Anne Allison of Duke University: Remainderless Death: Facing the Precarity of Dying Alone in Japan

Fri, February 19, 2016 | Meyerson Conference Room (WCH 4.118)

3:30 PM - 5:00 PM

Anne Allison of Duke University: Remainderless Death: Facing the Precarity of Dying Alone in Japan

Decaying bodies are often discovered these days in the rooms, or apartments, where residents had been living, then died, all alone.

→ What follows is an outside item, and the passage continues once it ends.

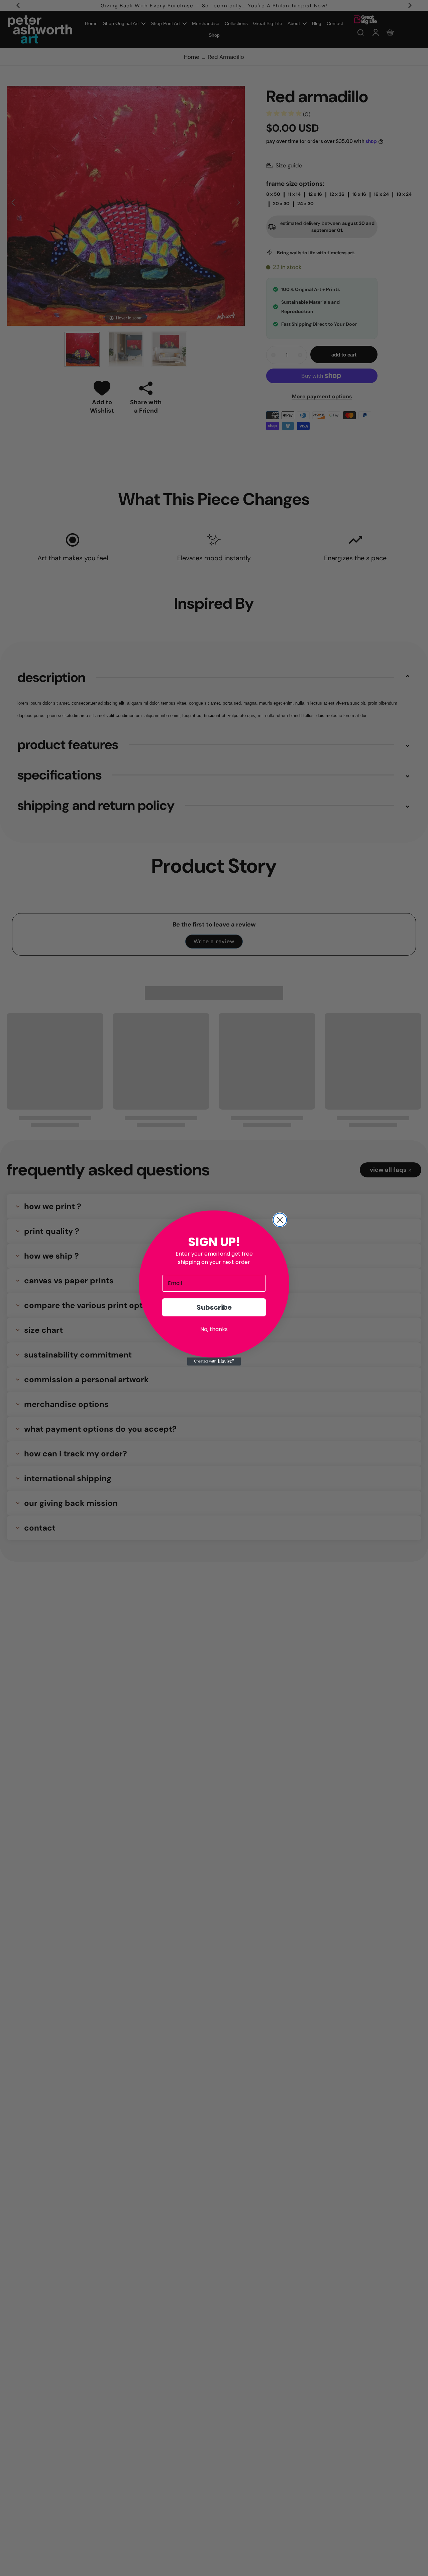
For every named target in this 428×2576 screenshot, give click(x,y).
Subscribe (214, 1307)
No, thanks (214, 1329)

A phenomenon that is called “lonely” or “solitary” death (kodokushi, koritsushi), it is often used to index new demographic and sociological trends in Japan: a high aging/low birthrate population where the rates of marriage, coupling, and even sex are on the decline, and one-third of all Japanese live alone. At a moment when “singlification” is emerging as the new social fact in Japan (which some see dystopically as the collapse of sociality altogether; muen shakai), I consider the implications this has on the treatment of death/the dead. Tracing new trends in how the to-be-deceased are taking over the management, and responsibility, for their own mortuary and post-mortem arrangements, I focus specifically on a new form of company that offers the service of disposing of the personal belongings of the deceased. Targeted, in part, to the still-living as insurance against leaving a mess behind should one die a lonely death, this is a service that symptomizes as much as relieves the precarity of dying alone in Japan today. What then, I ask at the end, does such a model of what I call “remainderless death” signal about the meaning, and sacredness, of life itself in Japan today and about those relations once tasked to ensuring the grievability and memory of the deceased?